Il dubbio

Il dubbio e la paura

di Cecilia Salizzoni

 

Il cinema c’entra poco nel film che John Patrick Shanley ha tratto dal proprio dramma teatrale presentato off-Broadway nel 2004 e diventato in breve un successo internazionale. Il dubbio è un film da camera giocato nel continuum imprecisato tra canonica e scuola cattolica di una parrocchia del Bronx, che si regge sulla contrapposizione di due caratteri e sulla bravura mostruosa, benché caricata, degli interpreti. Lei è Meryl Streep che nel giro di pochi mesi vediamo passare dai jeans hippy e libertari di Mamma mia! alla rigida cuffia nera preconciliare di sister Aloysius, preside a St.Nicholas; lui è Philip Seymour Hoffman che lo scorso anno faceva il figlio quarantenne malmaturato nella Famiglia Savage, e ora veste la talare irlandese in modo impressionante. A mediare tra i due e lo spettatore, la giovane sister James, candida ma non per questo innocua, cui presta volto e modi perfetti Amy Adams piombata qui in differita dal pozzo fatato di Come d’incanto.

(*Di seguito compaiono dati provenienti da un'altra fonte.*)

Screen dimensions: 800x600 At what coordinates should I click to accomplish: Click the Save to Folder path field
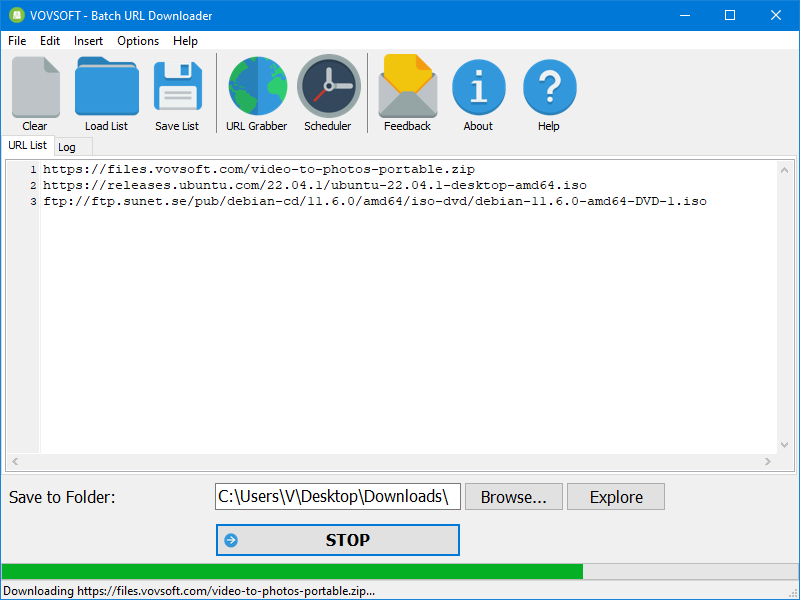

Lo scontro è tra due modi di intendere la fede e di essere nel mondo. Da un lato la modernità di padre Flynn che preannuncia il Concilio e una visione cristiana nettamente spostata sul versante dell’amore per il prossimo e la comprensione delle debolezze umane; dall’altra la certezza granitica di suor Aloysius guardiana dell’ordine antico, attento più alla virtù che all’amore, sempre pronto a ingaggiar battaglia col Male senza preoccuparsi troppo dei “danni collaterali”. Il primo è “incarnato” nel mondo fino all’ambiguità, la seconda custodisce la spiritualità ascetica del “contemptus mundi”. Uno scontro irriducibile, anche perché non tra persone, ma tra idee.

In questo è il limite del film che è più allegoria che metafora di una situazione ambientata all’inizio degli anni ’60 ma ancor oggi non risolta, tra un vento conciliare che invita ad aprire fiduciosamente le finestre al mondo, e la paura di fronte alla novità violenta di quel vento che rischia di mandare a quel paese anche il bello del vecchio ordine.

Quanto al dubbio del titolo, per l’uno è approccio necessario alla complessità misteriosa della realtà e condizione per la comunione e la fede (come il naufrago nella parabola all’inizio del film). Per l’altra, più prosaicamente, è il sospetto nei confronti della carica sovversiva di padre Flynn che può mandare in pezzi il mondo, come il vento nel giardino della canonica in quel tardo auntunno del ’64. È per questo che si scatena sulla traccia delle molestie sessuali nei confronti dell’unico studente di colore, il dodicenne a rischio Donald Miller, pur senza prove, quando l’angelica James le offre il destro. Dopo di che, raggiunto il climax della contrapposizione, il film entra in stallo e precipita in un finale che fa patta tra l’apparente vittoria di lei e la sostanziale (e fuori campo) promozione di lui, più una nemesi appiccicata che impone a sister Aloysius di vivere nel dubbio, “un atroce dubbio” prezzo della battaglia.

 


 

Nello spettatore il dubbio si insinua a scoppio ritardato, dopo la visione, quando superato l’impatto della messa in scena che non lascia dubbi verso chi debba andare la simpatia, comincia a domandarsi se, tutto sommato, qualche sr. Aloysius in più non avrebbe risparmiato alla Chiesa americana il naufragio tra gli scandali pedofili. La risacca del dubbio porta allora a galla dettagli incongrui nella rappresentazione di p. Flynn, e disturbanti, come l’insistita esibizione delle unghie lunghe ma curate, la repulsione istintiva di un allievo, la cena coi confratelli impregnata di volgare disprezzo per le donne, l’arroganza naturale con cui nell’ufficio della preside siede al posto di lei o abbassa le veneziane che lei ha alzato; dettagli che non riequilibrano il discorso filmico, come vorrebbe l’autore, ma almeno lo incrinano. Quel tanto che basta per chiedersi se davvero p. Flynn rappresenti la novità del Concilio o soltanto l’altra faccia di Sr. Aloysius, e se la violenza di quel vento non chieda una riconciliazione più radicale dentro la chiesa, a monte della riconciliazione tra modernità e tradizione, tra maschile e femminile; nel riconoscimento reciproco pieno e paritario, in una “nuova” contemplazione del mistero dell’immagine e somiglianza che si realizza nell’unione tra i due generi. Sembra questo il sottotesto espressivo più interessante del film e l’anno paolino potrebbe essere l’occasione giusta per raccogliere la provocazione.